По словам Крандиевской, Алексей Николаевич часто вспоминал этого сверчка, его не хватало Толстому, когда он был далеко от России…»[285]
До встречи со Сверчком рассказ о Буратино идет почти след в след за рассказом о Пиноккио. С этого момента правка пошла по-крупному и переросла в свободное творчество; продолжать работу по печатному экземпляру стало невозможно. Реплика Сверчка — точка разрыва А. Толстого с К. Коллоди и начало стремительного приближения сказки к задачам и средствам собственно толстовского творчества. Архив свидетельствует, что за три месяца работы писатель несколько раз переписывал всю сказку от начала до конца.
Счастье, которое находят куклы, предстает перед ними в образе идеального утопического театра. Свой театр — это родная стихия героев сказки, отечество кукольного народца. Сказка для детей приобретала значение, важное и для взрослых читателей А. Толстого, важное прежде всего для самого автора.

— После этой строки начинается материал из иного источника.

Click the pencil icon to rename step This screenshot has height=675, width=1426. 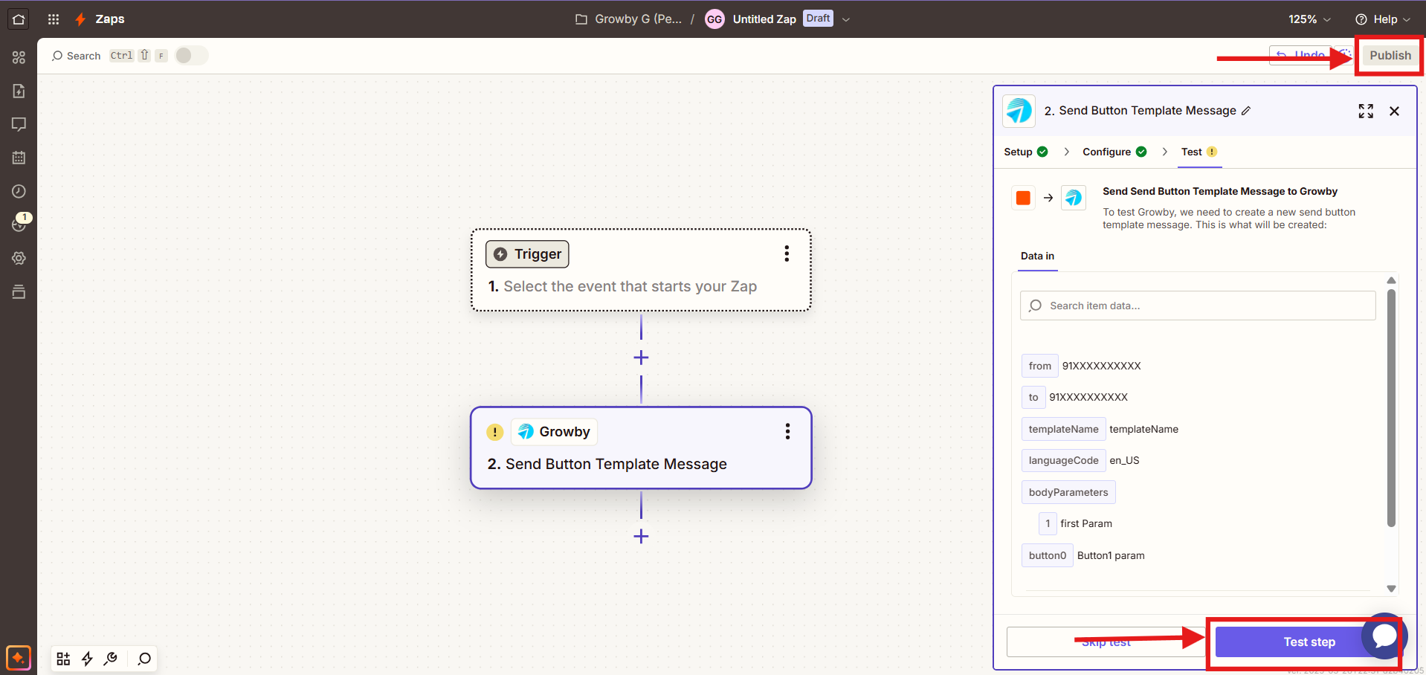(1246, 111)

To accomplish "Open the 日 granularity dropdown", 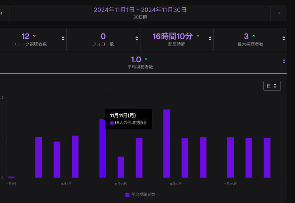I will pos(272,86).
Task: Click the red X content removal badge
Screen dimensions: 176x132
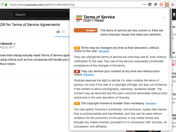Action: pyautogui.click(x=77, y=71)
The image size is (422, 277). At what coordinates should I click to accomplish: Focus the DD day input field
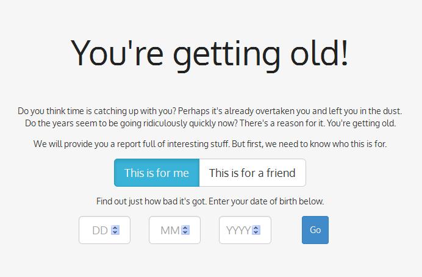pyautogui.click(x=98, y=231)
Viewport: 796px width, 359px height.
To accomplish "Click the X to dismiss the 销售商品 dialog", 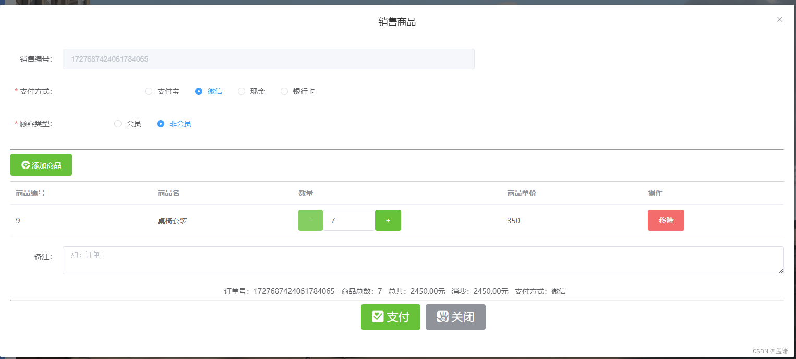I will pyautogui.click(x=779, y=19).
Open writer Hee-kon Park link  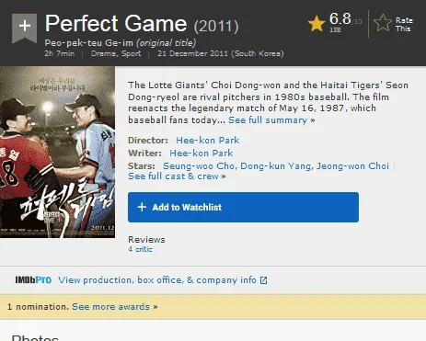(201, 153)
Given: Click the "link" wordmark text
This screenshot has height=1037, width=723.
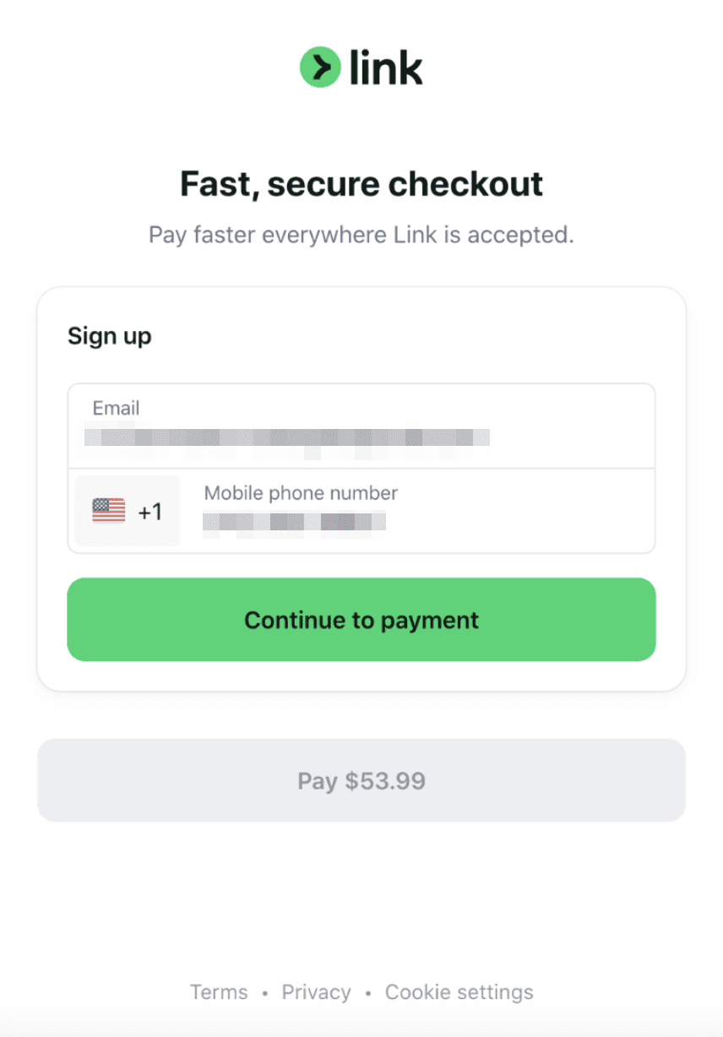Looking at the screenshot, I should pyautogui.click(x=386, y=67).
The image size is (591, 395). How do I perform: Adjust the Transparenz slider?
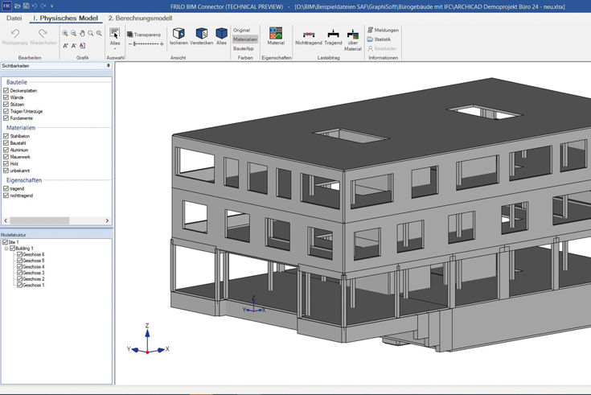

Распространенное представление об ограниченной оригинальности сказки А. Толстого, о ее вторичности по отношению к сказке Коллоди — категорически неверно[286]. Для «Золотого ключика» итальянская сказка послужила лишь стартовой площадкой, ничего не ведающей о полете. Говорить о зависимости «Приключений Буратино» от «Приключений Пиноккио» ровно столько же оснований, сколько о зависимости толстовской трилогии «Хождение по мукам» от древнерусской повести «Хождение Богородицы по мукам». Во время работы над сказкой мысль художника была куда больше занята романом, который он пока отложил и к которому потом вернется, чем сказкой Коллоди.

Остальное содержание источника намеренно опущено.